■ **Goal**: Write out the lines below again, switching "lock icon" to "padlock icon" and changing nothing else. Leave the pictures out of your answer.

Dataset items
- - - - - - -

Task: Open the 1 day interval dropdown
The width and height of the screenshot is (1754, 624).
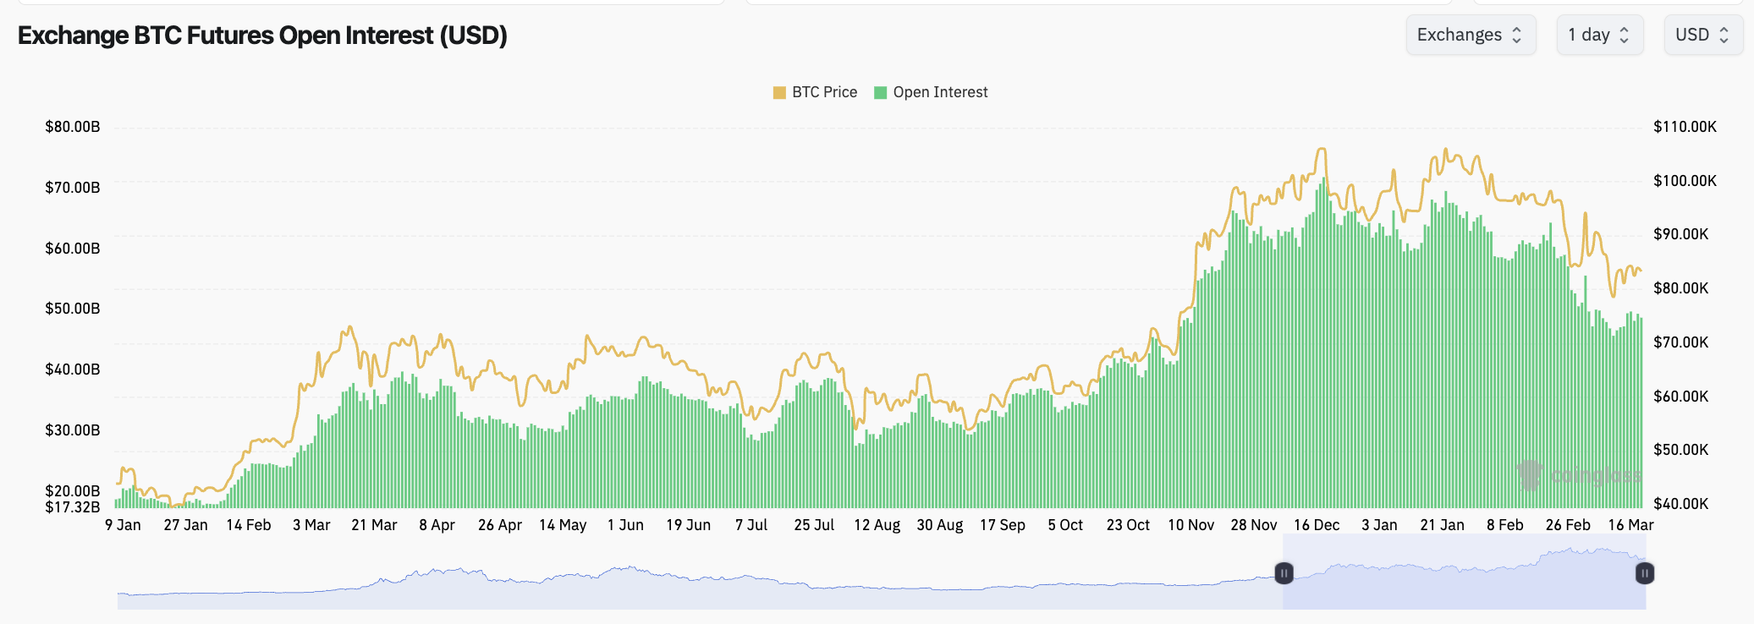Action: pos(1598,35)
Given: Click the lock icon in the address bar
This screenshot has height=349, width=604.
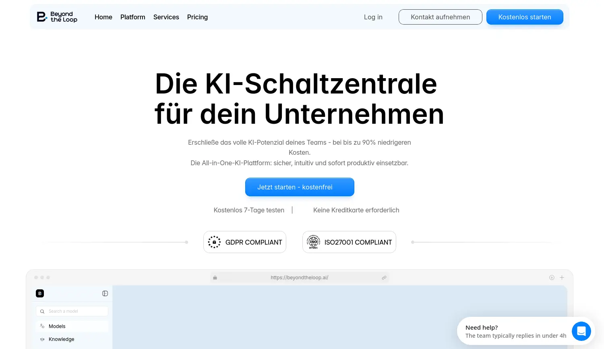Looking at the screenshot, I should (x=215, y=277).
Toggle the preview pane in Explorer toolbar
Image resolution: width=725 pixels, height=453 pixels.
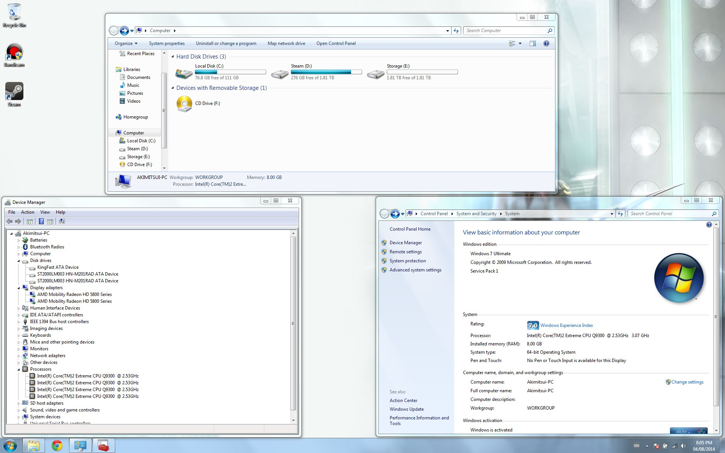click(532, 43)
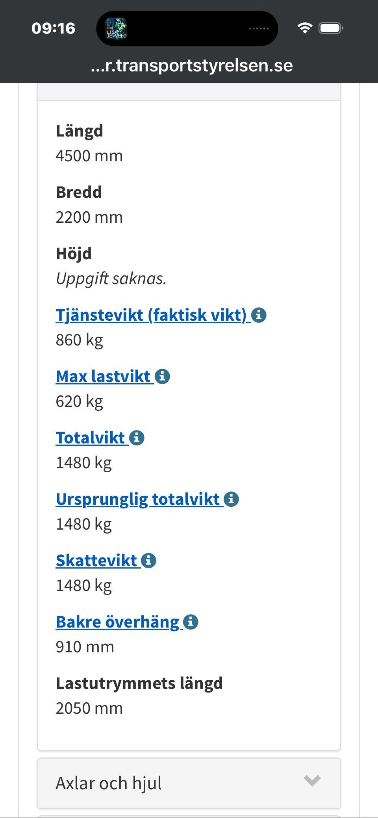
Task: Tap the 09:16 clock in status bar
Action: coord(53,28)
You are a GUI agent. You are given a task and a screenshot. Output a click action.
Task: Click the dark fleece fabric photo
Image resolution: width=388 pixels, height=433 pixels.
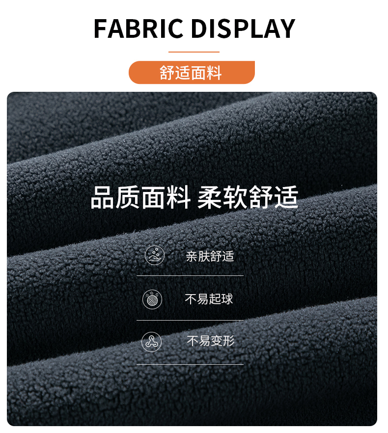(x=192, y=259)
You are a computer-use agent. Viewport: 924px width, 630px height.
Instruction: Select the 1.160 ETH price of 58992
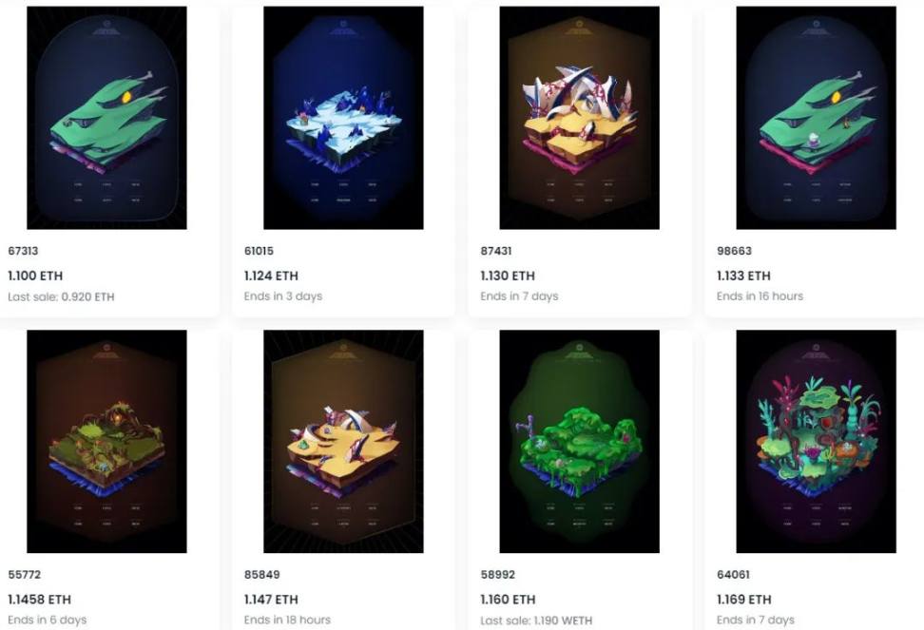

- - - - - - -

■ **Result of the task**:
Task: Open the 1 day interval dropdown
The width and height of the screenshot is (1754, 624).
Action: pos(1598,35)
Given: Click the padlock icon in the address bar
This screenshot has height=349, width=604.
Looking at the screenshot, I should (x=215, y=277).
Toggle the preview pane in Explorer toolbar
Image resolution: width=725 pixels, height=453 pixels.
click(532, 43)
Task: Tap the 09:16 clock in status bar
Action: coord(53,28)
You are a GUI agent. You are given a task and a screenshot. Output a click action.
Task: Click the dark fleece fabric photo
Image resolution: width=388 pixels, height=433 pixels.
(x=192, y=259)
You are a computer-use agent. Viewport: 924px width, 630px height.
Instruction: Select the 1.160 ETH price of 58992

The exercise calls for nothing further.